▸ **Exercise brief**
Print all of the data exactly, but drop the pictures.

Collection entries
--*--

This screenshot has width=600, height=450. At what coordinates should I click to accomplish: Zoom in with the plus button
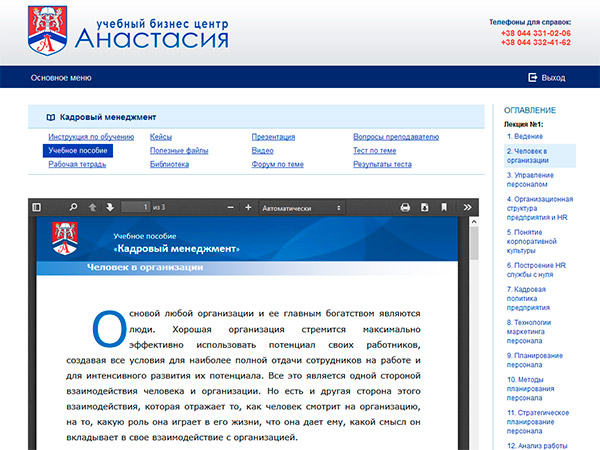tap(247, 207)
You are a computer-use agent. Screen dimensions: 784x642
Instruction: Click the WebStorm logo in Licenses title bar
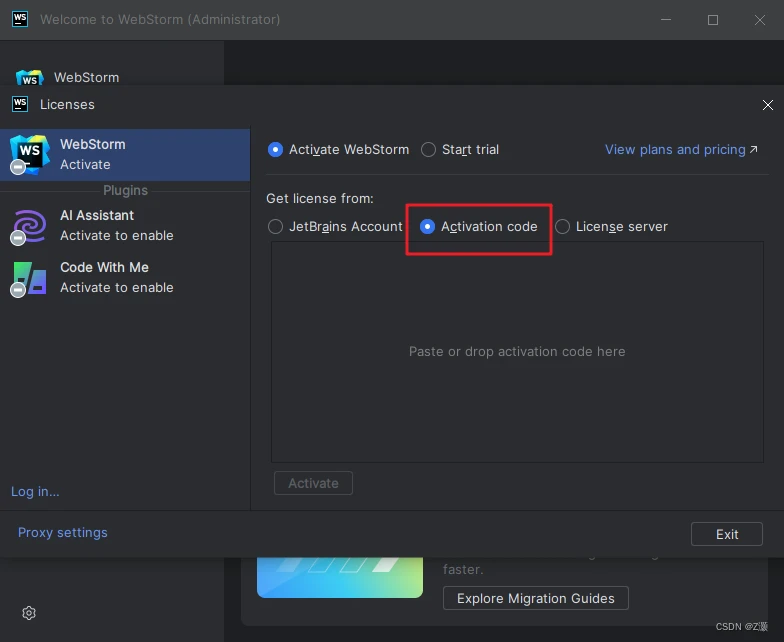tap(20, 104)
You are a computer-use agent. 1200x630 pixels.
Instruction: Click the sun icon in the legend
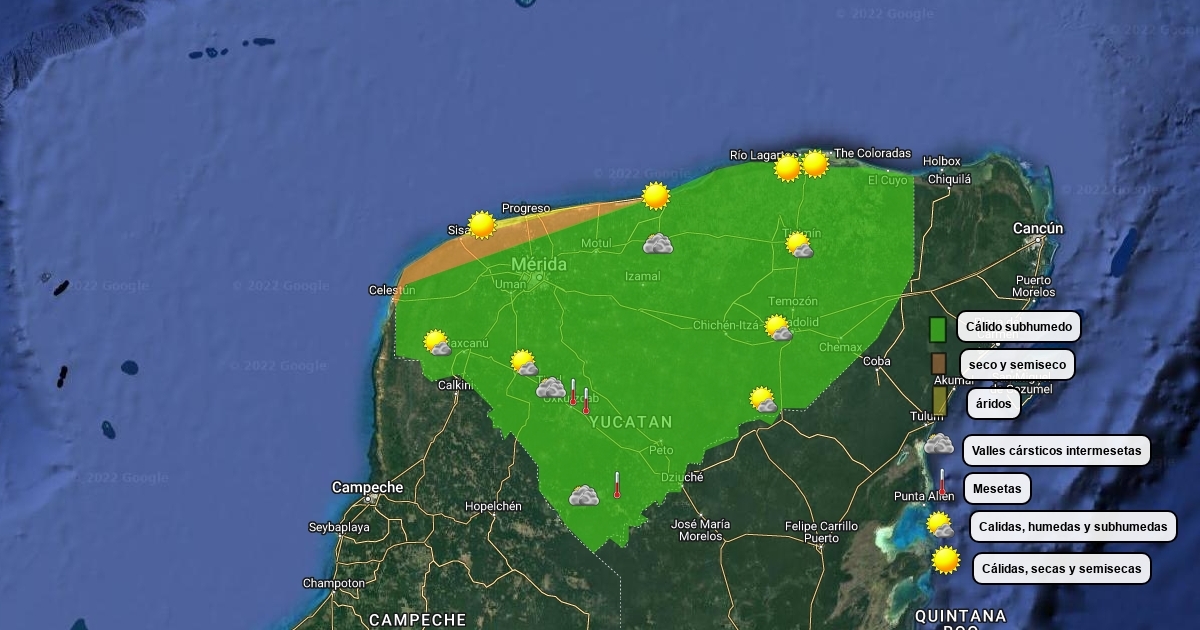[x=945, y=561]
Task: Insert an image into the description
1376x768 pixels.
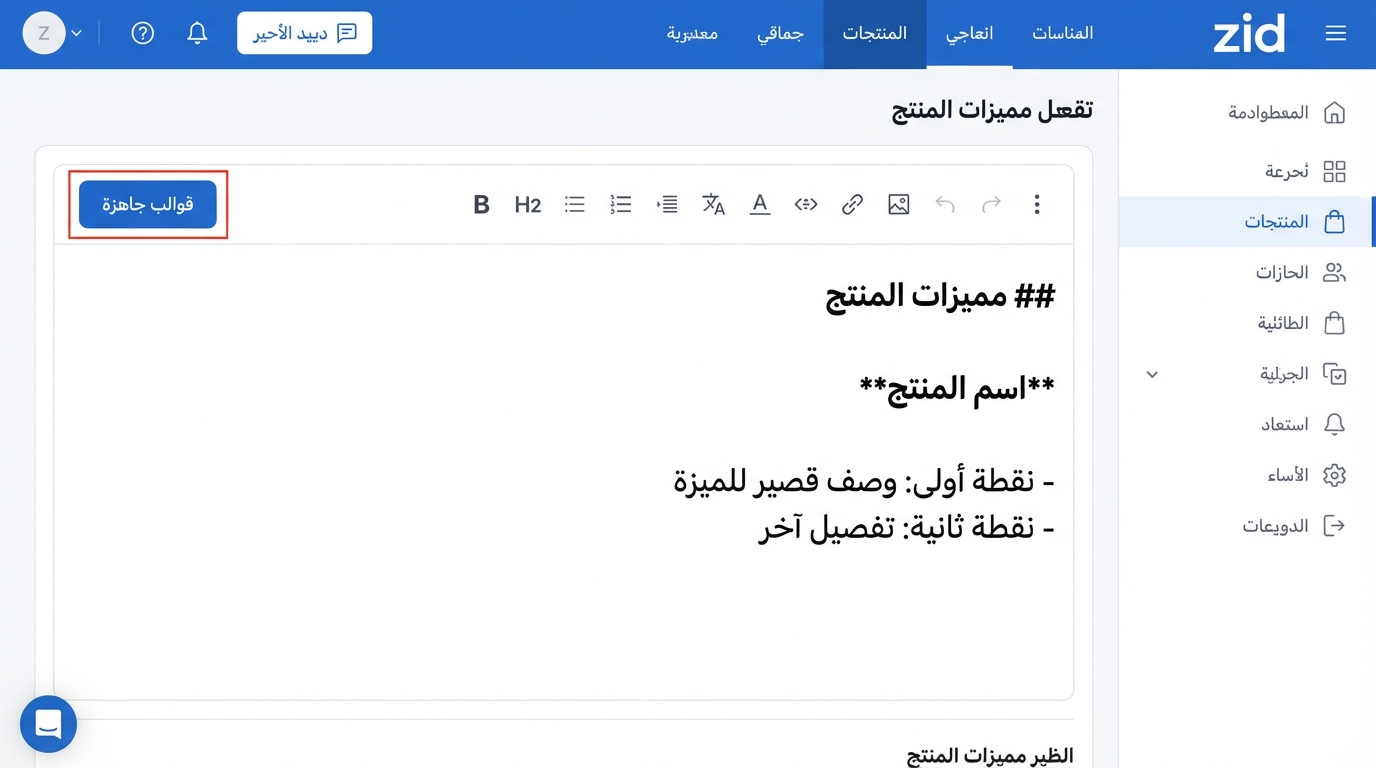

--*--

▸ **Task result**
This screenshot has width=600, height=450. At what coordinates should I click to accomplish: Zoom in with the plus button
tap(247, 207)
You are a computer-use agent. Screen dimensions: 784x642
Instruction: Click the WebStorm logo in Licenses title bar
tap(20, 104)
You are a computer-use agent. 1200x630 pixels.
Instruction: Click the sun icon in the legend
[x=945, y=561]
Task: Insert an image into the description
1376x768 pixels.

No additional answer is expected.